# EXCERPTED TEXT
☆ ☆ ☆ ☆ ☆

My annual trip to Naka Kon was this past weekend. This year was definitely a change for me.
The past three years I've run a small sub sector of the convention: the Gaming sector. However, this year, I took a big step up. I essentially oversaw everything that happened at the convention that attendees could do.
Of course, the majority of this means figuring out the schedule, which is done well in advance, but there's always fires to put out: Panelists not having the right kinds of computer cables, Guests not being at the right place on time, schedule changes, etc...
Most of Friday was taken up working on a single event: Our Formal Ball. In past years, the host has taken an approach of "make people dress up, play music and magic happens". Instead of dancing, we instead get something more awkward than a junior high dance. So this year, with assistance from one of my best friends, we decided to 100% rework the ball. We chose only waltzes, had a 2 hour waltz lesson prior to the ball, had a bunch of staff we taught to assist everyone and pull wallflowers off the wall, and had games to keep everyone engaged. We had "dance cards" that required people to interact and learn various waltz steps that could be turned in when completed for a chance at being ball king/queen, prince/princess.
For this event we'd anticipated ~300 people, but printed 350 dance cards just in case. A few weeks before the con, I started getting worried that that might not be enough. Questions about the ball were eclipsing anything else. Even the announcement for the ball was getting more "Likes" on facebook than the announcement for the two biggest Guest voice actors (usually the biggest draw at conventions).
And I was right to be worried. We ran out of dance cards before we even got through the initial line. The 1000 ft dance floor we laid down wasn't even close to enough. We needed 4 times that (which isn't even available)! Regardless, it was an amazing event and towards the end, every single socially awkward nerd in the room was waltzing.

☆ ☆ ☆ ☆ ☆

# WHAT YOU WILL DO
Rewrite the stretch of the Naka Kon account above from "Of course, the" through "schedule changes, etc...", changing "computer cables" to "power adapters".

# DATASET SECTION
☆ ☆ ☆ ☆ ☆

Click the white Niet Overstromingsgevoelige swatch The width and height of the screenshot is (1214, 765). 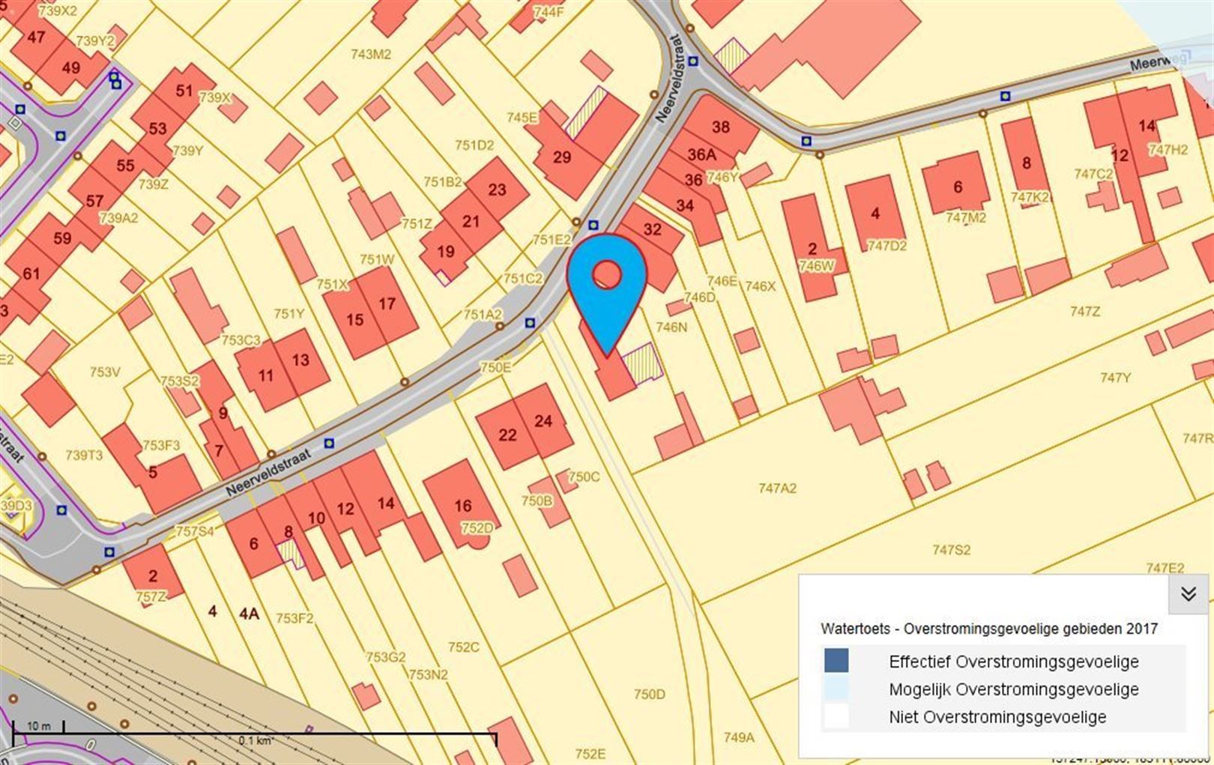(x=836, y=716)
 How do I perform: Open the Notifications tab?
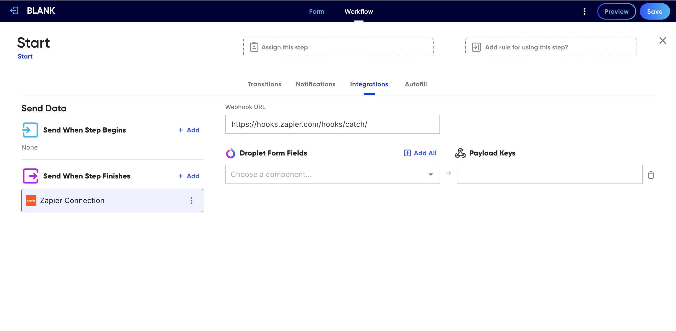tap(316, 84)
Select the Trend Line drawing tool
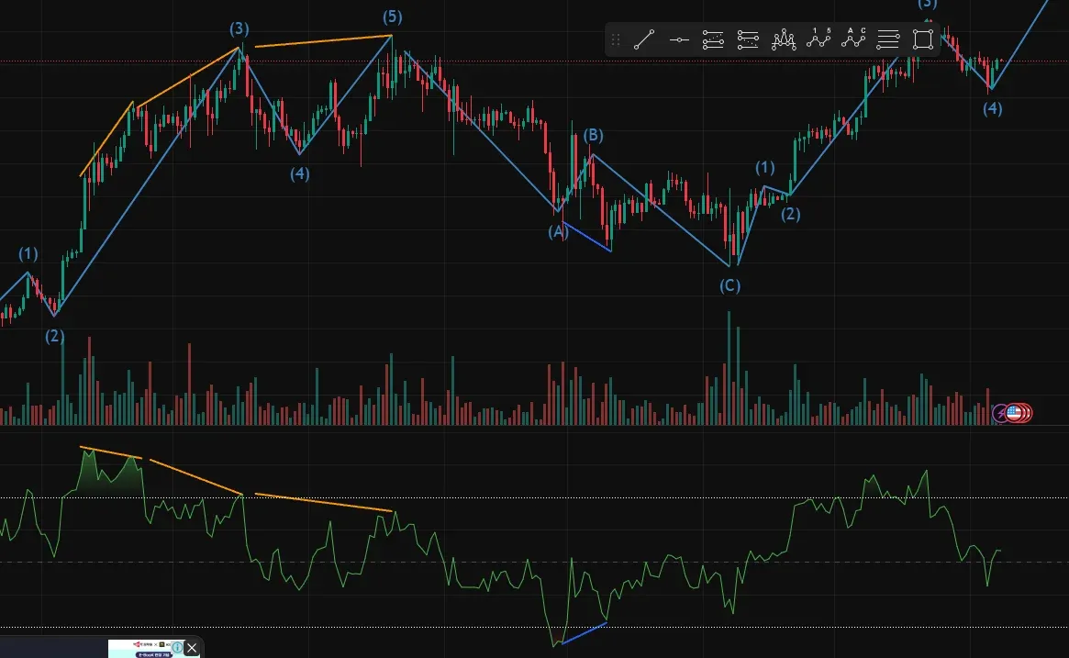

☆ ☆ ☆ ☆ ☆

# RIGHT ANSWER
Of course, the majority of this means figuring out the schedule, which is done well in advance, but there's always fires to put out: Panelists not having the right kinds of power adapters, Guests not being at the right place on time, schedule changes, etc...